Consideration for your Dance Partner

Feedback and Mistakes

·      Try to avoid any version of the phrase, “You’re not supposed to do it that way” or “You are doing that wrong” unless the person is asking for your help executing a move.  If you can’t refrain from saying something, it is better to recommend that they work with a professional for advice on the move instead of you providing it.

·      If you and your partner want to have a conversation about how to improve a particular move, move to the very edge of the floor so you are not in the way of others actively dancing. 

·      If you are uncomfortable or getting hurt while dancing with someone, please tell your partner what is hurting you and politely tell them what needs to be changed for your safety.  No one intends to hurt their dance partner while dancing and they most likely have no idea that they are hurting you if you don’t tell them.  

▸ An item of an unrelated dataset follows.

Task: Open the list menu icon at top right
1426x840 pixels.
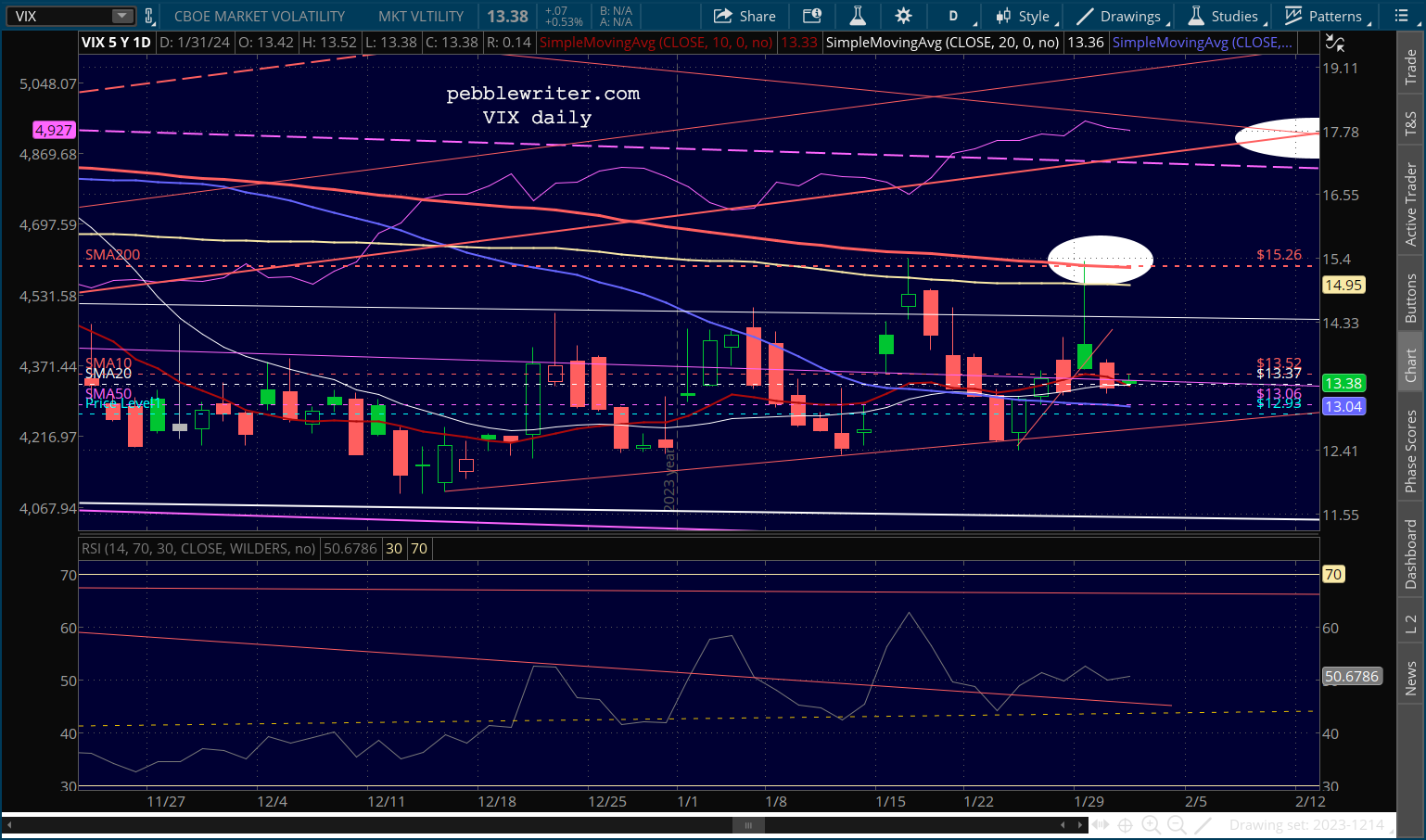Action: pos(1401,16)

§  Mistakes happen, but they are of little consequence if you just move onto the next pattern. It is unnecessary and annoying to attempt a “failed” move repeatedly in an effort to “get it right” unless both partners expressly state they want to keep trying to do it.  

§  Never blame a partner for missed execution of figures. Regardless of who is at fault when a dancing mishap occurs, both parties are supposed to smile and go on. If you feel you must apologize, a simple “Sorry” is usually all that’s necessary.   

·      If you want more individualized support with a particular pattern or technique, please schedule a private lesson with a professional instructor or arrange with a local studio to practice with your partner—a social dance party is not the appropriate time for this.